Update API 还支持一些可选参数,例如 _source、_retry_on_conflict、_detect_noop、_routing、_script、upsert 等。 使用 Update API,可以实现部分更新文档,而不是替换整个文档。此外,由于使用 _update API 操作需要更少的网络往返,因此它可以提高更新文档的效率。
https://www.elastic.co/guide/en/elasticsearch/reference/8.8/docs-update.html
Updates a document using the specified script.
使用指定的脚本更新文档。
1、Request(请求)
https://www.elastic.co/guide/en/elasticsearch/reference/8.8/docs-update.html#docs-update-api-request
POST /< index>/_update/<_id> POST /< index>/_update/<_id>
2、Prerequisites(先决条件)
https://www.elastic.co/guide/en/elasticsearch/reference/8.8/docs-update.html#docs-update-api-prereqs
If the Elasticsearch security features are enabled, you must have the index or write index privilege for the target index or index alias.
如果启用了 Elasticsearch 安全特性,则必须具有目标索引或索引别名的索引或写索引特权。
3、Description(描述)

待办任务
a – 关于 Update API 的文本是否支持以下三条说法？请对每条回答"是"或"否"，并引用文本中起决定作用的原句。(i) 使用 Update API 可以只更新文档的一部分，而不必替换整个文档。(ii) 使用 _update API 操作需要更多的网络往返。(iii) 启用 Elasticsearch 安全特性后，只要对目标索引有读取特权就能执行更新。
b – 请从关于 Update API 的文本的最后一行之后接着写下去。

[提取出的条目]
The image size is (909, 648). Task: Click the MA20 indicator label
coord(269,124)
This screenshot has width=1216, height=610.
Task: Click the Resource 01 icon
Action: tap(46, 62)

各题答案
a –
(i) 是。"使用 Update API,可以实现部分更新文档,而不是替换整个文档。"
(ii) 否。"由于使用 _update API 操作需要更少的网络往返"
(iii) 否。"如果启用了 Elasticsearch 安全特性,则必须具有目标索引或索引别名的索引或写索引特权。"

b –
https://www.elastic.co/guide/en/elasticsearch/reference/8.8/docs-update.html#update-api-desc
Enables you to script document updates. The script can update, delete, or skip modifying the document. The update API also supports passing a partial document, which is merged into the existing document. To fully replace an existing document, use the index API.
使能够编写文档更新脚本。脚本可以更新、删除或跳过对文档的修改。更新 API 还支持传递部分文档,该部分文档合并到现有文档中。若要完全替换现有文档,请使用索引 API。
This operation:
- Gets the document (collocated with the shard) from the index.
- Runs the specified script.
- Indexes the result.
索引结果
从索引中获取与 shard 共存的 document
运行指定脚本
The document must still be reindexed, but using update removes some network roundtrips and reduces chances of version conflicts between the GET and the index operation.
这个文档仍然需要被重新索引,但是使用更新操作可以减少网络往返次数并降低获取操作与索引操作之间版本冲突的可能性。
The _source field must be enabled to use update. In addition to _source, you can access the following variables through the ctx map: _index, _type, _id, _version, _routing, and _now (the current timestamp).
在使用更新操作之前必须启用 _source 字段。除了 _source 之外,您还可以通过 ctx 映射访问以下变量:_index、_type、_id、_version、_routing 和 _now(当前时间戳)。
4、Examples(例子)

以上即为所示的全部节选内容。